Unlocking SOTA: How Reasoning Models Guide Tool Execution
In the rapidly evolving landscape of AI, “reasoning models” like DeepSeek R1 have emerged as powerful thinkers. They excel at complex logic, math, and planning. However, a common challenge has been integrating these deep thinkers with practical tool execution.
Recently, we implemented a novel approach in our system that leverages the best of both worlds: the planning capability of reasoning models and the robust execution capability of standard chat models.
The Challenge: Thinking vs. Doing
Reasoning models are trained to “think” before they answer. They generate a Chain-of-Thought (CoT) that explores the problem space. While this is fantastic for accuracy, sometimes we want to separate the planning of actions from the execution of actions. We want the “brain” to decide what to do, and the “hands” to do it precisely.
Our Solution: The “Guide, Don’t Touch” Approach
We introduced a mechanism where the reasoning model receives the full list of available tools but is explicitly instructed not to call them. Instead, its role is to analyze the user’s request and guide the subsequent model.
Here is how the flow works:
- Input: The user sends a request (e.g., “Analyze the latest stock trends for TechCorp”) along with available tools (e.g.,
get_stock_price,get_news). - Reasoning Phase: The system forwards this request to the Reasoning Model.
- The Constraint: We inject a system prompt that says:
“You are responsible for context understanding, intent reasoning, and knowledge association… Note: Do not call any tools, only suggest which tools the subsequent LLM should use.”
- Guidance: The Reasoning Model produces a “Thinking” block. It analyzes the user’s intent, breaks down the task, and decides: “First, I need to get the stock price using
get_stock_price, then search for recent news usingget_news.” - Execution Phase: This rich reasoning context is then passed to the subsequent Chat Model (like GPT-4 or a specialized tool-use model).
- Action: The Chat Model, seeing the expert plan, executes the tools exactly as prescribed.
Why This Achieves SOTA Results
This architecture mimics human problem-solving: Plan first, then act.
- Reduced Hallucinations: By forcing a reasoning step, the model is less likely to jump to incorrect tool usage.
- Complex Task Handling: For multi-step tasks, the reasoning model can outline the entire workflow before a single tool is called.

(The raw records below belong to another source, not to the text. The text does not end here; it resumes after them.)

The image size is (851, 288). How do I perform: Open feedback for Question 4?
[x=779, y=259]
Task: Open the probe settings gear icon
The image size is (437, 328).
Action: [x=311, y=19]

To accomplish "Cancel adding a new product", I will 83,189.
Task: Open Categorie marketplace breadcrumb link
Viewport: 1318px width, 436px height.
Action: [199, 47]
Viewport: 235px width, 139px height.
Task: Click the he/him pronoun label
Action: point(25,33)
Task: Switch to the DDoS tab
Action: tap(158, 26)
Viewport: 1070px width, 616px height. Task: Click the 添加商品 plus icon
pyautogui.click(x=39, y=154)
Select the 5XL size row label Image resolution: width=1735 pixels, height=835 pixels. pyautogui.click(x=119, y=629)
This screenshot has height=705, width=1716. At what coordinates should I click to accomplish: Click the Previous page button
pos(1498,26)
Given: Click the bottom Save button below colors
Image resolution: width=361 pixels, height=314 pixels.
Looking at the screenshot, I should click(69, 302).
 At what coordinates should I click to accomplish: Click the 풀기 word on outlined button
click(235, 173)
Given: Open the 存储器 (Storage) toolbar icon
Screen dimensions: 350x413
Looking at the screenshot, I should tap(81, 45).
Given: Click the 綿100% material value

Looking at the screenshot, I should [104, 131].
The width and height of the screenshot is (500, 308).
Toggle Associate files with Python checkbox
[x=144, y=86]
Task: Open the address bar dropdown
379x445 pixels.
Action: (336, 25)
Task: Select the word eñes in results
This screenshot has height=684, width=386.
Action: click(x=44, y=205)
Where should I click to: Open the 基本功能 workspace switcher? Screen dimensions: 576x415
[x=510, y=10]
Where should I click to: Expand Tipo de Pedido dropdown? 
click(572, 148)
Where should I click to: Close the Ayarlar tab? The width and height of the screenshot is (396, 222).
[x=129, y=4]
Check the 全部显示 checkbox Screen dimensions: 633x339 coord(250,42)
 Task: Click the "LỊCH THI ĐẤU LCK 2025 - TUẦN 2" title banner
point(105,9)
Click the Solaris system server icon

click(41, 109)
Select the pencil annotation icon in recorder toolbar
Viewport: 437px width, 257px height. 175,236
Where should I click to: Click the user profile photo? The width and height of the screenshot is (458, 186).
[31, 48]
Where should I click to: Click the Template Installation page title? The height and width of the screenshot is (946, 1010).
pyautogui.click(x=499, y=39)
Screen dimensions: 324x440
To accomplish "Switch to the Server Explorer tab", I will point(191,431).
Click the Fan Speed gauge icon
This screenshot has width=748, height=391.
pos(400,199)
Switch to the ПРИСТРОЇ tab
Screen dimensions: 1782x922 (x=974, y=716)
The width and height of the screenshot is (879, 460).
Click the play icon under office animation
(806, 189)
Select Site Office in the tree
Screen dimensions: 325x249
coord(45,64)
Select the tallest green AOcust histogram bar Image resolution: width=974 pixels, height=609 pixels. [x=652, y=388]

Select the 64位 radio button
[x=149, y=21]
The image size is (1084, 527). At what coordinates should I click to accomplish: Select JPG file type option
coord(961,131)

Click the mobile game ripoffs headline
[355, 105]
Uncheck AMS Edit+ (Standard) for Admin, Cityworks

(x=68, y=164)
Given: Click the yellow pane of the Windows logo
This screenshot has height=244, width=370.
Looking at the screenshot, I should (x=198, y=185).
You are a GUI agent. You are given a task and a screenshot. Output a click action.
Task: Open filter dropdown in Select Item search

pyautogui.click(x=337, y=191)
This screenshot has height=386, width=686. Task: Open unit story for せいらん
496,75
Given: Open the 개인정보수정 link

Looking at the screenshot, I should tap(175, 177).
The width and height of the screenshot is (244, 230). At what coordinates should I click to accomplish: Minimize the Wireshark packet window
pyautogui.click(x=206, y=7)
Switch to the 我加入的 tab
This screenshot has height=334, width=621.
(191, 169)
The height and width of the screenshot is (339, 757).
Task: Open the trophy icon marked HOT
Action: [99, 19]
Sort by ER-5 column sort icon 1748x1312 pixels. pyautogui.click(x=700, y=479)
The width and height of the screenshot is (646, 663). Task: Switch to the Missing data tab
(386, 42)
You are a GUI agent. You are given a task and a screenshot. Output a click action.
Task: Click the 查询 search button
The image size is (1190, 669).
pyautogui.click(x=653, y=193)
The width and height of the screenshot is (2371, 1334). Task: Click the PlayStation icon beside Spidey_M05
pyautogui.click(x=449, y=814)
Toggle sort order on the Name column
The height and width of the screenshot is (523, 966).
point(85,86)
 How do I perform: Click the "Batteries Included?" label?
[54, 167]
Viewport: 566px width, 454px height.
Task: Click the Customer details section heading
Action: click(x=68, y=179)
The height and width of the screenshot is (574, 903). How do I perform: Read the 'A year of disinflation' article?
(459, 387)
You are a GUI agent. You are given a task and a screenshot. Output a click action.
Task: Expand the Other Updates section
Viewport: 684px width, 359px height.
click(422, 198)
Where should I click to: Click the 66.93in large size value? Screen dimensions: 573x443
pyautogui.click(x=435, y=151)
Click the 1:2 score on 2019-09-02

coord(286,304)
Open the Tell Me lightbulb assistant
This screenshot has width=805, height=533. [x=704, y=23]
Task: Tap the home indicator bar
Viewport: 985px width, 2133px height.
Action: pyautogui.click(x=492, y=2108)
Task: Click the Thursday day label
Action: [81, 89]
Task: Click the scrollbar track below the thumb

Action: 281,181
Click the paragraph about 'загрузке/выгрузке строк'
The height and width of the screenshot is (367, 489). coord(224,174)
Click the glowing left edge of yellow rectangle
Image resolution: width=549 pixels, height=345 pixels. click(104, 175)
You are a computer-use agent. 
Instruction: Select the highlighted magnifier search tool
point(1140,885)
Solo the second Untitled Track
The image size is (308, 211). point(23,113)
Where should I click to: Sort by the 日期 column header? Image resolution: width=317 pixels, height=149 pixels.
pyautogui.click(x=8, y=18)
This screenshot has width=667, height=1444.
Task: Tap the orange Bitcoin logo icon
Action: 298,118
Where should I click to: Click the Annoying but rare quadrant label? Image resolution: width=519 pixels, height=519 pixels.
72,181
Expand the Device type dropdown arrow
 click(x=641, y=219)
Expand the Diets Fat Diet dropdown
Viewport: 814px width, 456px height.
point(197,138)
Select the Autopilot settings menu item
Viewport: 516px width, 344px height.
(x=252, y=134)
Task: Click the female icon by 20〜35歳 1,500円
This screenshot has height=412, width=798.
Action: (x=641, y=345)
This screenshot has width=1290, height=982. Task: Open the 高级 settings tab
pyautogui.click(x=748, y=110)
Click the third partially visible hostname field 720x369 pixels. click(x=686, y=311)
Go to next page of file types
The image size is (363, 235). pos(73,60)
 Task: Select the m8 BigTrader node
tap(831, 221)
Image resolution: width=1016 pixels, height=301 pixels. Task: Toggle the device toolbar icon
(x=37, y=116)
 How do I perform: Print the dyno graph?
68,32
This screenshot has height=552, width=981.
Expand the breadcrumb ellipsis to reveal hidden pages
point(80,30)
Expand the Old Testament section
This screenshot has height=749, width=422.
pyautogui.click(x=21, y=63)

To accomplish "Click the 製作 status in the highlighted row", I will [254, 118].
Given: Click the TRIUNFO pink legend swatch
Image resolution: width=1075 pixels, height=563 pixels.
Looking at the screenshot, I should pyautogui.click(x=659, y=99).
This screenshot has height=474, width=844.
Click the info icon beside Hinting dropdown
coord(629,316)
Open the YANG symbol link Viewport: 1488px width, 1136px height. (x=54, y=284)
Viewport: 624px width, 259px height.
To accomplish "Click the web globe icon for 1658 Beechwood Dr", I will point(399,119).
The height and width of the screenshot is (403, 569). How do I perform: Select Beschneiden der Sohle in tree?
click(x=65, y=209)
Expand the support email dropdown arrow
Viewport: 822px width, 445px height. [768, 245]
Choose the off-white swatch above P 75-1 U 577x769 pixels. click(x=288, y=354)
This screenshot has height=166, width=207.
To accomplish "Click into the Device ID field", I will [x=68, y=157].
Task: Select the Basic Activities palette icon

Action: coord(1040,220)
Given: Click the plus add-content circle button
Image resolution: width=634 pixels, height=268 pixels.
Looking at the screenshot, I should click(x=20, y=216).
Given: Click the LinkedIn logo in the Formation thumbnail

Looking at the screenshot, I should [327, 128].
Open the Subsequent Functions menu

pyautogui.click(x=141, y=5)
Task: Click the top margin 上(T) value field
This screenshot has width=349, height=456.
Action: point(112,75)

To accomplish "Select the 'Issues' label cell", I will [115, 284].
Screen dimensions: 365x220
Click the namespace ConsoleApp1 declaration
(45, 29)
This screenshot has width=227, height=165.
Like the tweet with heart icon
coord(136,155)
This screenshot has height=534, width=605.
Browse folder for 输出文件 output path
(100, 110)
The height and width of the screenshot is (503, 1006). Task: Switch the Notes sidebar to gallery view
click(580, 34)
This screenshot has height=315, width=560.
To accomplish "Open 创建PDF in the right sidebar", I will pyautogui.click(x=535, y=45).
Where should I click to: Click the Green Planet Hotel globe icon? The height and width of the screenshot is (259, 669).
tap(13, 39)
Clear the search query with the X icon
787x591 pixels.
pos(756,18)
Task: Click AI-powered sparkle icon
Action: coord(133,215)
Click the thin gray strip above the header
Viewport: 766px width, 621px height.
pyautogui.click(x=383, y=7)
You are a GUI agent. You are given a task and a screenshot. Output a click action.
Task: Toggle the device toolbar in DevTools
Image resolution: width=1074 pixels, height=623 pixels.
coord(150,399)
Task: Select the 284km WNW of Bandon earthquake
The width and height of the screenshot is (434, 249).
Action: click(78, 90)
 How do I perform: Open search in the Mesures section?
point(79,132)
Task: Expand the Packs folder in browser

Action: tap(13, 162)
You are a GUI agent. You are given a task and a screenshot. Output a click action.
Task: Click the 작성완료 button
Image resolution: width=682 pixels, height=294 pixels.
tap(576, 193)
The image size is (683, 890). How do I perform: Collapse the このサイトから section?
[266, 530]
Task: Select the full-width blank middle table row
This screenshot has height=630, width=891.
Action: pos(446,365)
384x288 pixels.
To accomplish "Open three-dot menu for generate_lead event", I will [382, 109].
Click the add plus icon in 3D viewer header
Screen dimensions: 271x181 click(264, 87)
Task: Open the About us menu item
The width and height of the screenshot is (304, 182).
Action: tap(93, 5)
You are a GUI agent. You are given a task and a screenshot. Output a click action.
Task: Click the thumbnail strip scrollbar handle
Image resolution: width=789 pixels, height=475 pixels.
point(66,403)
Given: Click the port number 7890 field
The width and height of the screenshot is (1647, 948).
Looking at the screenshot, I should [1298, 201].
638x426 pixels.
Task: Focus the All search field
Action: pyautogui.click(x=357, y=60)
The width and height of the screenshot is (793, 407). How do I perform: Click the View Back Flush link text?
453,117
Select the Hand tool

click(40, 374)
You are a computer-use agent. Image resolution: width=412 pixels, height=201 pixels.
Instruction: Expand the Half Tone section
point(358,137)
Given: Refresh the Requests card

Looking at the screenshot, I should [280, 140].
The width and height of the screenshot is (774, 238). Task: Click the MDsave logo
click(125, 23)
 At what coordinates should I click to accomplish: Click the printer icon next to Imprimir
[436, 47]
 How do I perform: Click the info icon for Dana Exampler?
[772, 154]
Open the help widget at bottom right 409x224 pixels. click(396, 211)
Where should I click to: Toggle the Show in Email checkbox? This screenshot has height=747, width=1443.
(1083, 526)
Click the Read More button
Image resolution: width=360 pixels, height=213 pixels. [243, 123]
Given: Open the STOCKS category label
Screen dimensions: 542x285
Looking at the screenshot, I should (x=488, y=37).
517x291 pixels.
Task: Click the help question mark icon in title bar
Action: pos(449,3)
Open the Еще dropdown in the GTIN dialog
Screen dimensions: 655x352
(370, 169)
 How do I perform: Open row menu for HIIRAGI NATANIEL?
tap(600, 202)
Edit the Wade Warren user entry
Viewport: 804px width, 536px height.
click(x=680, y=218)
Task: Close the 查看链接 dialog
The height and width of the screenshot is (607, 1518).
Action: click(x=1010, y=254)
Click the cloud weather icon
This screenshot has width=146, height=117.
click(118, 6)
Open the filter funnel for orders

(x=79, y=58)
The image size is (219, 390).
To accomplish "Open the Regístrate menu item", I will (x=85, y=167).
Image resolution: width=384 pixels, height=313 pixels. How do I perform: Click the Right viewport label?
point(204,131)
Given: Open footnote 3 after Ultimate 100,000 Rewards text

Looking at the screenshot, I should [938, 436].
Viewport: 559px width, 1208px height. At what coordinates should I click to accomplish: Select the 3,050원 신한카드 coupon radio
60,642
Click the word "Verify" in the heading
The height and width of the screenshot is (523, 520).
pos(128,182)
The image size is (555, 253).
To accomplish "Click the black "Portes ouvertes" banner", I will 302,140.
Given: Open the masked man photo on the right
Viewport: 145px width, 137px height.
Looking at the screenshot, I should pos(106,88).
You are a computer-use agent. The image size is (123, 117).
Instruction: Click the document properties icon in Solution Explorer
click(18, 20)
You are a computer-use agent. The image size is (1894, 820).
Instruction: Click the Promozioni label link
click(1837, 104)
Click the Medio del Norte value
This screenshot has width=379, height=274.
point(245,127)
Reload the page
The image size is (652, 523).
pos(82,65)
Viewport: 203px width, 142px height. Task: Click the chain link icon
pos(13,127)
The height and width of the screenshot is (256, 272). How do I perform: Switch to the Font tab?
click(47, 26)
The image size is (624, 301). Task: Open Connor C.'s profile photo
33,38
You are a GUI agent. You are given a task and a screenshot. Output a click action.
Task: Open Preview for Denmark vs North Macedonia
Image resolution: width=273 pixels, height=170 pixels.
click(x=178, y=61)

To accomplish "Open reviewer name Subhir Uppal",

- Separation of Concerns: We can use a model optimized for reasoning (like DeepSeek R1) for the “brain” and a model optimized for instruction following and JSON output for the “hands”.
A Glimpse into the Code
In our messages.yaml, we define the template that enforces this behavior:
reasoning_template: |
You are responsible for context understanding, intent reasoning, and knowledge association...
Please think logically and cautiously. Your Chain-of-Thought will provide important reference for subsequent AI processing.
Note: Do not call any tools, only suggest which tools the subsequent LLM should use.
And in our handler logic, we capture this reasoning and inject it into the context of the final execution model, ensuring a seamless hand-off.
This simple yet effective change has significantly improved the reliability and accuracy of our agentic workflows, pushing our system closer to State-of-the-Art performance.